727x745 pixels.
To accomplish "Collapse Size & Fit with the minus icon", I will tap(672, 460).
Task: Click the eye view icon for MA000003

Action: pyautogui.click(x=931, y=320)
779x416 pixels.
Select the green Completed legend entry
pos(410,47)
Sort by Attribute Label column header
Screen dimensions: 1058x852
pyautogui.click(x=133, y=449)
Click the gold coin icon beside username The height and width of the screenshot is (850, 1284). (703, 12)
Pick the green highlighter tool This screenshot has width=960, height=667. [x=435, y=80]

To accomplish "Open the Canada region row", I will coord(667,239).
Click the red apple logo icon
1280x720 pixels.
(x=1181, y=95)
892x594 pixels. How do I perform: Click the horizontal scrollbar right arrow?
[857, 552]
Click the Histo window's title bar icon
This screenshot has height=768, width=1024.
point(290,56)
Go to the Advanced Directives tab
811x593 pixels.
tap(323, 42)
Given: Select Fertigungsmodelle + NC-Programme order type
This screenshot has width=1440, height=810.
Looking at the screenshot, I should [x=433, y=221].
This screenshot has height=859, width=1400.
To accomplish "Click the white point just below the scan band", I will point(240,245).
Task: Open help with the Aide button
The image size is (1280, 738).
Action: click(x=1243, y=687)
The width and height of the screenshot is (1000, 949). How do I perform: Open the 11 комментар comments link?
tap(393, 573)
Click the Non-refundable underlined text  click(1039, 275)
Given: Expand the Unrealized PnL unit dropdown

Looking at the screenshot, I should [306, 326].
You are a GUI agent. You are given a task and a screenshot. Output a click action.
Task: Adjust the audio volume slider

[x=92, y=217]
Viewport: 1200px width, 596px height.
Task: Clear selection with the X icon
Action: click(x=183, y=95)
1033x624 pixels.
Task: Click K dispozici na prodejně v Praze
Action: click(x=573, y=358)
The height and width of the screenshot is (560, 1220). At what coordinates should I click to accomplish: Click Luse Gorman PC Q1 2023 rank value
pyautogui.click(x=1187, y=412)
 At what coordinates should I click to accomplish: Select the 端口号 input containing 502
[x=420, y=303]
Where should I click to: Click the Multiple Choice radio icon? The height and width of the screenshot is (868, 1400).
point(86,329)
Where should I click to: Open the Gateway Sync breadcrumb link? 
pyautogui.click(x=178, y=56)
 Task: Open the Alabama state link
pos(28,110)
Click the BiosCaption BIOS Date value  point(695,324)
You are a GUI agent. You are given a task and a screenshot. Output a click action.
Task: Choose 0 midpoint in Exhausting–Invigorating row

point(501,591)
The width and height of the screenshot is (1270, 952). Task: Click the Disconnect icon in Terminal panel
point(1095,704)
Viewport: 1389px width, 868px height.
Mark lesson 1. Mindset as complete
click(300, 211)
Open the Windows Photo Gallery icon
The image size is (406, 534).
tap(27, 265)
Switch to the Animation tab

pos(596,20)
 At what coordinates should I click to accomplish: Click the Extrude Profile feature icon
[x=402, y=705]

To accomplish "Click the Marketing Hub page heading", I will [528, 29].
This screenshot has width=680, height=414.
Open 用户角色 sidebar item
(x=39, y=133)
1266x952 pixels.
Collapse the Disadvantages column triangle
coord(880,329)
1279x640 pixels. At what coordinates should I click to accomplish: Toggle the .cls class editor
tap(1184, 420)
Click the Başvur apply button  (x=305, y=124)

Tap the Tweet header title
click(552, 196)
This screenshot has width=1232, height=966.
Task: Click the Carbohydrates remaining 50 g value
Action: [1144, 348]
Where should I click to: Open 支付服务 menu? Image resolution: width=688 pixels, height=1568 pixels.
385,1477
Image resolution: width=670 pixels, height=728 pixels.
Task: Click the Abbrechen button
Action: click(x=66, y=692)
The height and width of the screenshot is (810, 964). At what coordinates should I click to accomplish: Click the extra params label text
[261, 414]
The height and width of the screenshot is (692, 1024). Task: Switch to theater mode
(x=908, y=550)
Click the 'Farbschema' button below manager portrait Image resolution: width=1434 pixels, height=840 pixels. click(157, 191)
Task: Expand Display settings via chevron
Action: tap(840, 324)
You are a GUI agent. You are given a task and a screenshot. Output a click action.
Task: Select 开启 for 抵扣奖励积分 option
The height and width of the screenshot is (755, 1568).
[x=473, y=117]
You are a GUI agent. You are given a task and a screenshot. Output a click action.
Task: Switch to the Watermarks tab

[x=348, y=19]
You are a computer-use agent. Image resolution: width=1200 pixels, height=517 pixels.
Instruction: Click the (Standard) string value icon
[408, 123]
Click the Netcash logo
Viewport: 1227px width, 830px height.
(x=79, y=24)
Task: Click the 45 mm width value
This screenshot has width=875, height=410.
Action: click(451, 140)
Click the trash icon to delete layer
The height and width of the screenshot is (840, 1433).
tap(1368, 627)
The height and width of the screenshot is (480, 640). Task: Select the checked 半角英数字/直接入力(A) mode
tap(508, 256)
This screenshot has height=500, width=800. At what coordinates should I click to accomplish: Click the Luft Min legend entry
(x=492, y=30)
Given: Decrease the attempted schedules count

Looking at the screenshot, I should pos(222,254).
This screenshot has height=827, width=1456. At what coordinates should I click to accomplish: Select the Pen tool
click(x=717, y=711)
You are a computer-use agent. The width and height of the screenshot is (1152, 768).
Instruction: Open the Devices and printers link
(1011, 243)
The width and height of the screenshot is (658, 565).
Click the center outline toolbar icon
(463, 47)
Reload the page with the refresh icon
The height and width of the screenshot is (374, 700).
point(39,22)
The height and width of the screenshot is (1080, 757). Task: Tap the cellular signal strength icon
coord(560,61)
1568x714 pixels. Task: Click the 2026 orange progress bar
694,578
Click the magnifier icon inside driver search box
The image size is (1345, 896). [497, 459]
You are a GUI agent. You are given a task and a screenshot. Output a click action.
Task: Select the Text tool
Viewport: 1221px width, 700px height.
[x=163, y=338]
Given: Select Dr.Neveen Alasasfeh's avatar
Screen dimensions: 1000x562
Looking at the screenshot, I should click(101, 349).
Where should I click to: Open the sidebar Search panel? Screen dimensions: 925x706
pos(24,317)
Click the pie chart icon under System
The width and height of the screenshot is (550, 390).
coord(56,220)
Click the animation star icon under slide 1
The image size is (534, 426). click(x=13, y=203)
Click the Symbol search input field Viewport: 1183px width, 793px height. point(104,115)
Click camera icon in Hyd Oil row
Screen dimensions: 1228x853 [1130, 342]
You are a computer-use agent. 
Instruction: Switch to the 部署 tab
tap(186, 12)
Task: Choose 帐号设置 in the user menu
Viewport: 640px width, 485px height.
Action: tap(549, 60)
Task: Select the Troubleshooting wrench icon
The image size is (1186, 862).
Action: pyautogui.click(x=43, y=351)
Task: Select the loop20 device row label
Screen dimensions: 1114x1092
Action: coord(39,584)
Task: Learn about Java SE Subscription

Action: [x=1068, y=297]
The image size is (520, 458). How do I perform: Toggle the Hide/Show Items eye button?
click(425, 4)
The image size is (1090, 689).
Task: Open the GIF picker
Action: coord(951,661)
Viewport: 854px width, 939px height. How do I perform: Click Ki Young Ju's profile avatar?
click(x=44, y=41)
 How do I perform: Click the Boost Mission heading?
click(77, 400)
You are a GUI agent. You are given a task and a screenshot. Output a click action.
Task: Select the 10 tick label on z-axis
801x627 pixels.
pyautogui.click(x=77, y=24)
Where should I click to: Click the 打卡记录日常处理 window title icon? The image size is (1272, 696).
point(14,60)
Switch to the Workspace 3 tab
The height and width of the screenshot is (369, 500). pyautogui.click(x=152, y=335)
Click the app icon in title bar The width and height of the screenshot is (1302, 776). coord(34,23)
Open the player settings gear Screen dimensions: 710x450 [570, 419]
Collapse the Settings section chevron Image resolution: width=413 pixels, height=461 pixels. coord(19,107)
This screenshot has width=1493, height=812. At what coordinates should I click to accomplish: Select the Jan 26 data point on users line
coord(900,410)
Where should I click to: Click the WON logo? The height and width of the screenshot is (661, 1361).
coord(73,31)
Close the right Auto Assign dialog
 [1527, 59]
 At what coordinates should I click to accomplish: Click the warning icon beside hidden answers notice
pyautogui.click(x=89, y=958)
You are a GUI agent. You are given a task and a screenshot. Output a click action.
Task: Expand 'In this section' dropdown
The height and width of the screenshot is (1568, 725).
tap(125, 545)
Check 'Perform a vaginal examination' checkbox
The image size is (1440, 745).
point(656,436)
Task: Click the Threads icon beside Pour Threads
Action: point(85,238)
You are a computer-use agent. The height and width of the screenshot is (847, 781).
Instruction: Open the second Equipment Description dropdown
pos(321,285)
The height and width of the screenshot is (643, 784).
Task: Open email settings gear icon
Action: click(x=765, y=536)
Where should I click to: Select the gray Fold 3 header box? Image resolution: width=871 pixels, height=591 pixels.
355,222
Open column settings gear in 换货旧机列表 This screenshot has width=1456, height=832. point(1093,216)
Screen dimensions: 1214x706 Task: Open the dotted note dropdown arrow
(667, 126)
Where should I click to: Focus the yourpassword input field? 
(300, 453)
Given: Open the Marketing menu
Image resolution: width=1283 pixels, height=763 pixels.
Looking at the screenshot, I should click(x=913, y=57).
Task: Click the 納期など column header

Task goal
Would you please give the number of lines in the data above that contain the string "section"? Reply with that number only.

Answer to the exercise
2